### [Assignment]
Nothing outside the range is wanted. Repeat exactly the lines below from the one with "Given: Click the $3,699.99 laptop price" through the one with "Task: Download 后来 (cover: 刘若英) (Live) by 刘聪湘妹".

### [Given entries]
=-=-=-=-=
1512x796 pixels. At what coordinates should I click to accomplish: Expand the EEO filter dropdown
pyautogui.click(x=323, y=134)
=-=-=-=-=
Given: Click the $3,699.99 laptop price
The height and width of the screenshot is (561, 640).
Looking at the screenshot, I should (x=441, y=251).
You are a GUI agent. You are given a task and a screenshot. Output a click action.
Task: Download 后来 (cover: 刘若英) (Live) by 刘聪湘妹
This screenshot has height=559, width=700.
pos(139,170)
=-=-=-=-=
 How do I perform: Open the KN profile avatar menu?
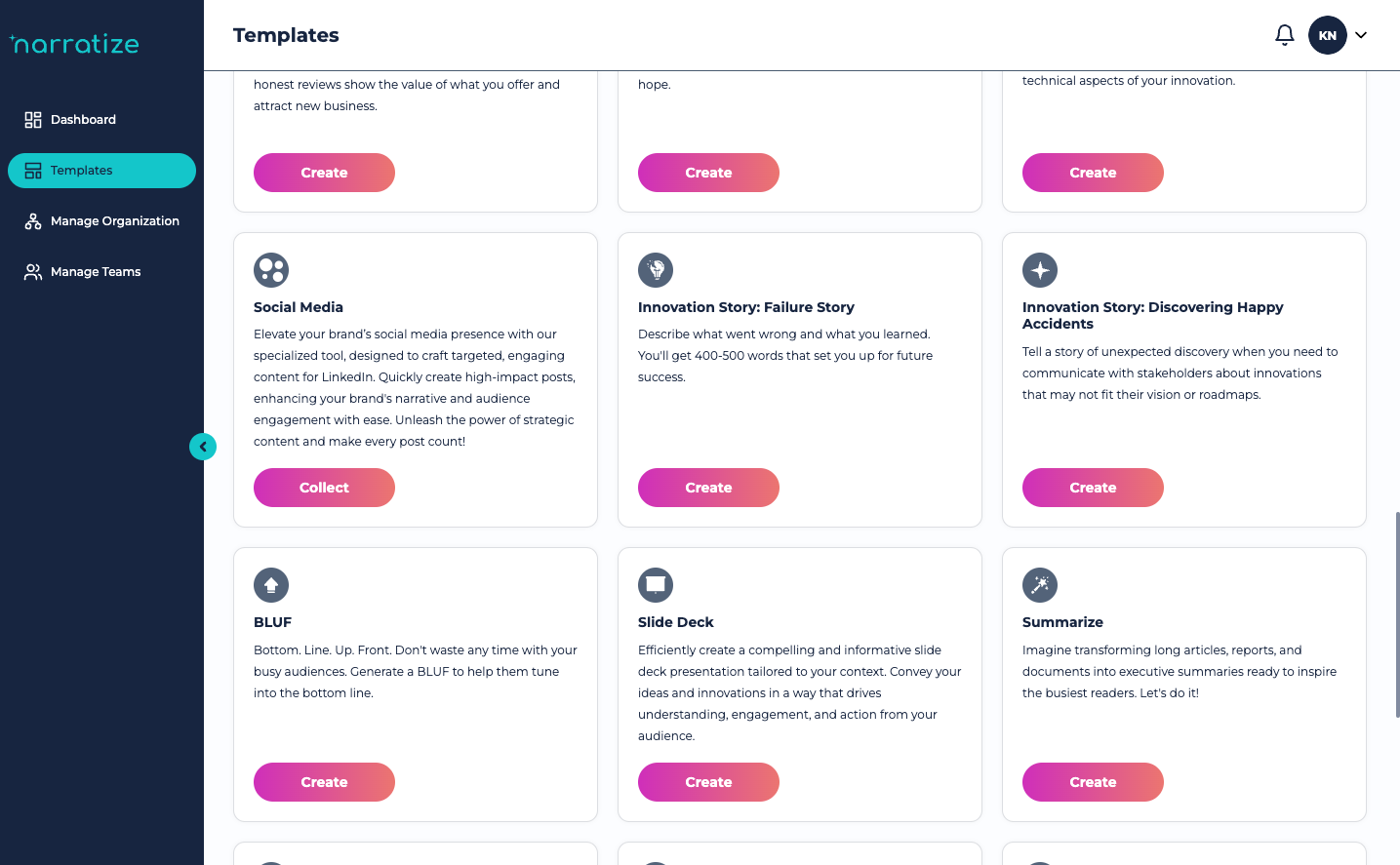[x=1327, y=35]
=-=-=-=-=
### [Result of the exercise]
Given: Click the $3,699.99 laptop price
The height and width of the screenshot is (561, 640).
Looking at the screenshot, I should (x=441, y=251).
You are a GUI agent. You are given a task and a screenshot. Output a click action.
Task: Download 后来 (cover: 刘若英) (Live) by 刘聪湘妹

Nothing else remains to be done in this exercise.